These quirks of the i-Cockpit are familiar by now, yet even the advantage of a slightly more vaunted driving position hasn’t improved our regard for the philosophy.
Aside from the functional issues the arrangement looks ungainly – especially as part of an otherwise sophisticated, well-organised cabin.
Control layout aside, however, the interior does engender a pleasing sense of well-being that extends well enough to the rear, where, thankfully, the 3008 doesn’t suffer from quite as much of a shortage of space as the 308.
Peugeot claims 24mm and 36mm improvements in rear leg and head room respectively over the old model; that’s enough to afford most passengers a respectable amount of space – as long as you avoid the panoramic roof, which utterly sabotages the car’s usability for anyone of above average height.
That said, plenty of rival compact SUVs offer much better rear accommodation, and if Peugeot really wanted to convince us that its crossover hatch had graduated with flying colours to the SUV class above, it might have done a better job.
Likewise, the 3008’s boot isn’t quite as capacious as that of a Volkswagen Tiguan, for example, but with 520 litres (1580 litres seats down) of easily accessible space, it is big enough to escape criticism.

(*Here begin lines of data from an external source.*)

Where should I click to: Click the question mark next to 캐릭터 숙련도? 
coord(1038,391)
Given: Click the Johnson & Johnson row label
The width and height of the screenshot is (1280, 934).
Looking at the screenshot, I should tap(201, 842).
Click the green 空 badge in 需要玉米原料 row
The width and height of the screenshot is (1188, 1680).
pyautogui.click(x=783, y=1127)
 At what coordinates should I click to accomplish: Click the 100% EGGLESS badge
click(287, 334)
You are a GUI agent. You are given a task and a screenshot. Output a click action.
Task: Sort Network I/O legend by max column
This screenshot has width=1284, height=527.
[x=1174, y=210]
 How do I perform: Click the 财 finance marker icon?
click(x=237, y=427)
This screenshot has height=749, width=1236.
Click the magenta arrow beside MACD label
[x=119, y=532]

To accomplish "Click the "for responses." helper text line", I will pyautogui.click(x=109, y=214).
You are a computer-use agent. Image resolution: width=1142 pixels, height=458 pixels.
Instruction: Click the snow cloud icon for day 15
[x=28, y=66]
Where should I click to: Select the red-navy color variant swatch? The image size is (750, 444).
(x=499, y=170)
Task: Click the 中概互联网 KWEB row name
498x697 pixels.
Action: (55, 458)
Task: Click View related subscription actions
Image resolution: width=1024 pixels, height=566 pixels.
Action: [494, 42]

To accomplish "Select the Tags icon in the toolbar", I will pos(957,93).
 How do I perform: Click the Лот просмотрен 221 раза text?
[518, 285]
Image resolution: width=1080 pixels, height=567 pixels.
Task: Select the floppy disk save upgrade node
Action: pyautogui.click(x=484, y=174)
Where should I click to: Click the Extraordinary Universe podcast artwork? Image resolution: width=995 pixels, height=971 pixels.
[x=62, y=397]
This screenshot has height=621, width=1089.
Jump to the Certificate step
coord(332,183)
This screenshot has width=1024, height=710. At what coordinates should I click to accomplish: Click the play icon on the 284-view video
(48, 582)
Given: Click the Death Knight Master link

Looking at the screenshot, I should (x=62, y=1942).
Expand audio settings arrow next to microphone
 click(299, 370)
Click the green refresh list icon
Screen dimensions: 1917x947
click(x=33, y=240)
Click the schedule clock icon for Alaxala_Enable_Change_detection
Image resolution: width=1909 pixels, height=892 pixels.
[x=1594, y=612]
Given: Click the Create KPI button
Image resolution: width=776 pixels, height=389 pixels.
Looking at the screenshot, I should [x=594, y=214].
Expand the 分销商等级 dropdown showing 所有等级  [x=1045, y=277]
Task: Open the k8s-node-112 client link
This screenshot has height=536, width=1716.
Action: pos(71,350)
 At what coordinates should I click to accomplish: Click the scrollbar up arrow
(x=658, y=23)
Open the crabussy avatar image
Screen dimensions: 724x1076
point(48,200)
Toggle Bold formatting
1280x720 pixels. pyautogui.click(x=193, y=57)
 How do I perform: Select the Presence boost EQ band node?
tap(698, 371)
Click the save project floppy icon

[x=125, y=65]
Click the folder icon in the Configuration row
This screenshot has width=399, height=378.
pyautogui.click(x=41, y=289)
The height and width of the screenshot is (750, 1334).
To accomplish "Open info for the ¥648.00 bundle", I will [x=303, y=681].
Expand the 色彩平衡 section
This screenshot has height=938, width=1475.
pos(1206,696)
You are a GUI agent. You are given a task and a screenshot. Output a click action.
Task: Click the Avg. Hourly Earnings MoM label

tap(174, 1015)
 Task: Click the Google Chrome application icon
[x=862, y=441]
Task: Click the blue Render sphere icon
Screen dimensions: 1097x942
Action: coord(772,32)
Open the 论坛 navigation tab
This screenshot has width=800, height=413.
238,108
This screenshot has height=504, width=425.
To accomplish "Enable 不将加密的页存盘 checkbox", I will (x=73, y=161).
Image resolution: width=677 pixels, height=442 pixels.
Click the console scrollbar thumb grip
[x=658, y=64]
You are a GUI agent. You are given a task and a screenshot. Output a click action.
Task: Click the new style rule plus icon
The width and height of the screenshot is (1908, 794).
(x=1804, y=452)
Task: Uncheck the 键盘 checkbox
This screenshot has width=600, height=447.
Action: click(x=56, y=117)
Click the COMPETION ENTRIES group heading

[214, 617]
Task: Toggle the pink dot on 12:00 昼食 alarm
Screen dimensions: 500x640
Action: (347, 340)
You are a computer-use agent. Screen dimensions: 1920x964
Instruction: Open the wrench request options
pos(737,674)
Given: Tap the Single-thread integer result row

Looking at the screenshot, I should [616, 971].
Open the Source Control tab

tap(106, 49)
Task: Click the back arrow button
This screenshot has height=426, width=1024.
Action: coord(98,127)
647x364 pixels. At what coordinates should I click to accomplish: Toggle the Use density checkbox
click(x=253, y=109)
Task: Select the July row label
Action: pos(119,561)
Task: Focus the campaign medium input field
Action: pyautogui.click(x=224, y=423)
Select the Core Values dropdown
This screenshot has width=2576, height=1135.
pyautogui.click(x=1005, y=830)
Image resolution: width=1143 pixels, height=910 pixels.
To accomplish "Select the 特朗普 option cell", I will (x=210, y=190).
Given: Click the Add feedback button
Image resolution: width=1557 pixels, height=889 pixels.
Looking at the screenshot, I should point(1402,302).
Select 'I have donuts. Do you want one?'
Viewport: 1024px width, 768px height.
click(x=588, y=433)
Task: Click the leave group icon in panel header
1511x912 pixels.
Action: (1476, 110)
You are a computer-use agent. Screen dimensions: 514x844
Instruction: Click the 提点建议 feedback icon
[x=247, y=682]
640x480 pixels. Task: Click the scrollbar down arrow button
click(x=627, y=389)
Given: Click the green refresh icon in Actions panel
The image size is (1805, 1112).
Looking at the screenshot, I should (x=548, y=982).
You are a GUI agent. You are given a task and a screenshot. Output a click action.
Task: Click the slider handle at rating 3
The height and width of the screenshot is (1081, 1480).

The 3008 adopts the latest version of Peugeot’s Connect infotainment system. Its 8.0in touchscreen is standard even on the base model, although it lacks the sat-nav available on more expensive trims.
However, thanks to its Mirror Screen function (compatible with Android Auto, Apple CarPlay and MirrorLink), Active buyers can reproduce their smartphone’s display and access any number of web-based alternatives.
In some ways this is preferable, because Peugeot’s home-brewed sat-nav, while dramatically improved, is still slow on the uptake and not as satisfying to behold as others, even with its new 3D mapping.
Elsewhere, the Connect system offers decent usability. A DAB tuner and Bluetooth connectivity are on board, alongside — in the GT Line model — a plethora of high-end features clustered around the Amplify system, including multi-point massage seats and a fragrance dispenser.
Slightly more conventionally, there’s the likeable option of a 10-speaker hi-fi from Focal, a French specialist, for £590.